她記起來了,當年,所有人都接受了這個結論,隻有一個聲音提出了異議。
一個剛剛入職,稚氣未脫的習f醫。
他叫沈默。
蘇晚螢手腳並用地爬向書房角落,翻出積灰的舊報紙合訂本。
指甲因為用力而折斷,她也渾然不覺。
終於,她找到了那一頁。
社會版不起眼的角落,一篇短小的報道標題如鋼針般刺入她的眼球:《法醫質疑精神病患死因遭斥“過度共情”》。
配圖很小,畫質粗糙,但她還是一眼認出了那個站在火場廢墟警戒線外的年輕男人。
他穿著不合身的製服,臉上滿是煙熏的痕跡和不被理解的執拗,手裡死死攥著一片燒焦的、看不清字跡的石塊碎片。
那碎片,和她手中這張正在變換文字的拓片,形狀何其相似。
與此同時,城南一處老宅的天井裡,周工正對著地麵上由青磚鋪就的符陣,額頭青筋暴起。
那些刻滿了殘缺“無”字的青磚,正以肉眼可見的速度褪去風化的痕跡,變得嶄新、平滑,仿佛時間在它們身上倒流。
他舉起放大鏡,湊近一枚陣眼處的青磚,瞳孔驟然收縮。
每一個“無”字殘缺的筆畫,那些為了形成“錯”而故意留下的斷口,此刻都在自行彌合。
一股無形的力量,正像修改一篇病句般,強行將所有的“錯誤”修正為“正確”。
這不是修複!
周工猛地想通了什麼,他砸開身邊鏽跡斑斑的工具箱,翻出一本線裝的、紙頁發黃的《錯刻譜》。
對照著譜上記載的禁忌變化,他終於讀懂了這恐怖的一幕。
這是一種“語法反演”。
那個被他們稱為“殘響”的東西,已經不滿足於模仿和扭曲人類的認知,它在學習製定規則。
它正在把人類用來封印它的“錯”,變成它用來入侵現實的“鑰”!
“不行!必須重刻陣眼!”周工嘶吼著,抓起最沉的一把鑿子,對準一塊剛剛“愈合”的青磚狠狠砸下。

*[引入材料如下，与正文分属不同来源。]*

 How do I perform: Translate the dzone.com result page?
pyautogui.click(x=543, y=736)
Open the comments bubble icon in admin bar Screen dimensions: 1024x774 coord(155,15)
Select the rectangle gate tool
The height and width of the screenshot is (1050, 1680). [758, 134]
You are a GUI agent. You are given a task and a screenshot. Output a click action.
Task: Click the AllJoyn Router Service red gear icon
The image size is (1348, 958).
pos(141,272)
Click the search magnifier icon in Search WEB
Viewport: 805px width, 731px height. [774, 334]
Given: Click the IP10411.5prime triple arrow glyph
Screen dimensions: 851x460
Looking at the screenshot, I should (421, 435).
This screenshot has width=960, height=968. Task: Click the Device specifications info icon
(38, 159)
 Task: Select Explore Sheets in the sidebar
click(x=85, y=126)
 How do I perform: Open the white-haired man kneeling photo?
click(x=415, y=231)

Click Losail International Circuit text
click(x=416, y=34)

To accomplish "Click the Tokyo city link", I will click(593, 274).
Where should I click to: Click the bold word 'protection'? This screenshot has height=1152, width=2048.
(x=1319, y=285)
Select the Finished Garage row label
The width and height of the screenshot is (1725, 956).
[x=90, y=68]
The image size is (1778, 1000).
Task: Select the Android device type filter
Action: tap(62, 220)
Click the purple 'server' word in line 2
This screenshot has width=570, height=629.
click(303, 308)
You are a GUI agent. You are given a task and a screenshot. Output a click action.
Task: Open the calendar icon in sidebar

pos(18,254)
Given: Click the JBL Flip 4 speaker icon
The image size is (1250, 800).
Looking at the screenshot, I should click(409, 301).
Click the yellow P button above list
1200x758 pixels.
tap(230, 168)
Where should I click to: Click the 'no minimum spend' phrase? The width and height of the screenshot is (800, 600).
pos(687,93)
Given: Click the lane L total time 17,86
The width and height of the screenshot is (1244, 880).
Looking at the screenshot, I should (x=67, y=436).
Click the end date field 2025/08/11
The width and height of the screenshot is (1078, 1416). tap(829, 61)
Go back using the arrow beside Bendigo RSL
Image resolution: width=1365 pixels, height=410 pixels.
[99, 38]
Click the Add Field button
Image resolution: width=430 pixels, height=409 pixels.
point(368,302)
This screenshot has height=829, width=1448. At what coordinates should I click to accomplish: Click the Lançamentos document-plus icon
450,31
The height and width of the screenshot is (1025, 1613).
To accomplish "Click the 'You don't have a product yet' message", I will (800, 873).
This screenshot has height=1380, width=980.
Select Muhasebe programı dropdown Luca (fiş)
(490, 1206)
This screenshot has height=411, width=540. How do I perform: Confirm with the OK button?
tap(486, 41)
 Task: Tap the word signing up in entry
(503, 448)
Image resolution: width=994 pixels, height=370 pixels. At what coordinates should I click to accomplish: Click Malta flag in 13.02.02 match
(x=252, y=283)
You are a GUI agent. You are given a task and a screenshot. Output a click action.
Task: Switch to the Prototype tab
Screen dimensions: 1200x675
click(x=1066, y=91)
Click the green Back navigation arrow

然而,鑿尖與磚麵碰撞,沒有迸出火星,也沒有刻下他預想中的殘缺筆畫。
一股不屬於他的力量順著鑿子傳導到手腕,強行校準了他的動作。
隻聽“叮”的一聲脆響,青磚上出現了一個清晰深刻的字,一個標準、方正、毫無差錯的印刷宋體——默。
清晨的陽光刺破窗簾,將阿彩從噩夢中喚醒。
她一睜眼,就發現枕邊散落著數十張畫滿了圖案的草稿紙。
又是夢遊。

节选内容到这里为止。